Indonesia masih harus dapat memilih secara tepat beberapa alternatif apakah perundingan
bilateral saja, melalui jasa High Counsel Asean, Tribunal UNCLOS atau ke Mahkamah Internasional
(International Court of Justice). Pemerintah juga harus melengkapinya dengan berbagai peraturan yang
memperkuat posisi Indonesia di arena perundingan nanti. Seperti dimaklumi, Peraturan Pemerintah (PP)
No.38 Tahun 2002 tentang Daftar Kordinat Geografi Titik-titik Pangkal Kepulauan Indonesia juga
disiapkan saat menghadapi persidangan kasus Sipadan – Ligitan di Mahkamah Internasional, namun
kurang manfaat karena kalah berpacu dengan waktu. Sekarang PP tersebut harus segera diubah karena di
dalamnya masih ada Sipadan dan Ligitan.
Belajar dari kasus
Mengambil pelajaran dari proses perebutan Sipadan – Ligitan, maka dalam kasus Ambalat ini
Indonesia harus lebih berhati-hati dan menjaga agar tidak terjebak. Dalam kasus Sipadan – Ligitan
ternyata Mahkamah Internasional di Den Haag tidak mau melihat argumentasi hukum dan sejarah, namun
lebih menekankan kepada keseriusan negara pihak dalam mengurus asset. Oleh karena itu dalam adu
argumentasi nanti harus lebih diperkuat hingga dapat memerinci saat-saat paling mutakhir. Harus dikaji
pula secara lebih mendalam sejauh mana peran dan keterlibatan Shell dalam kasus ini.
Sebagai negara yang jauh lebih besar dibandingkan Malaysia, Indonesia harus bersikap tegas dan
konsisten. Pada kasus Sipadan – Ligitan, awalnya Indonesia terkesan sangat percaya diri. Namun setelah
persidangan berlangsung, belakangan diketahui bahwa tim perunding Indonesia ternyata kurang persiapan
dan kurang kordinasi. Oleh karenanya untuk ke depan Indonesia harus lebih siap lagi. Tentunya tidak
hanya yang substansial, namun juga yang non-substansial termasuk jiwa patriotisme harus juga
dikedepankan. Tim perunding Indonesia harus mampu menandingi semangat kebangsaan Malaysia.

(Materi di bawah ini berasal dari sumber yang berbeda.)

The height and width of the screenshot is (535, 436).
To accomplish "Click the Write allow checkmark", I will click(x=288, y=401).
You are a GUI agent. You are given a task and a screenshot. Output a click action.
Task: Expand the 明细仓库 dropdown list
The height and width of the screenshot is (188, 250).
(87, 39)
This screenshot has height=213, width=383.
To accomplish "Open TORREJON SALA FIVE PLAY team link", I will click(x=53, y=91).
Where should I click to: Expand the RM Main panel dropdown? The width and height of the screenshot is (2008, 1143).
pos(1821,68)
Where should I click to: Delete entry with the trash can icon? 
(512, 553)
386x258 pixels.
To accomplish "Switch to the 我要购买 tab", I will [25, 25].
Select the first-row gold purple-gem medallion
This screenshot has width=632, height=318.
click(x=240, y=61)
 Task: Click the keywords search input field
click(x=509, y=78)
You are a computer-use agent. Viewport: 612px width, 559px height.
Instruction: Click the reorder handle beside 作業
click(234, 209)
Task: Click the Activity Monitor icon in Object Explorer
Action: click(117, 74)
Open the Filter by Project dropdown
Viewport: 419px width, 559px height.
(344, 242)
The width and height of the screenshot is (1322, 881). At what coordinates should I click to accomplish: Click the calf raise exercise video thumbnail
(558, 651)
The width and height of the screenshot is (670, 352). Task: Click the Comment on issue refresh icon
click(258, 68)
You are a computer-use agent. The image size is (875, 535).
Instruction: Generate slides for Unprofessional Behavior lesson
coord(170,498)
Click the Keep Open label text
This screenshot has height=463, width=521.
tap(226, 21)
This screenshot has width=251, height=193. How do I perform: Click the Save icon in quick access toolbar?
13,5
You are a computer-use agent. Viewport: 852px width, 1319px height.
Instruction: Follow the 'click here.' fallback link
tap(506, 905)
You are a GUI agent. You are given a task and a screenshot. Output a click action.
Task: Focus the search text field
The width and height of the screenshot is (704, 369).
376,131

Sebelum memperoleh penegasan sikap Indonesia yang jelas, Malaysia sudah menyatakan tekadnya untuk
“mempertahankan” teritorial dan kedaulatan. Padahal yang dimaksud “teritorial dan kedaulatan” tersebut
masih dalam status sengketa dan masuk wilayah Indonesia. Dengan kata lain Malaysia bermaksud
merebut teritorial negara lain. Sikap tegas Malaysia tersebut dapat diartikan bahwa Malaysia sudah siap
untuk “menantang” Indonesia. Tinggal sekarang yang perlu dipikirkan adalah strategi Indonesia untuk
menghadapi tantangan tersebut. Akhirnya dari semua itu, kemampuan Indonesia dalam berdiplomasi akan
diuji kembali. Pekerjaan rumah bagi Deplu untuk mengukir sejarah kebesaran bangsa Indonesia.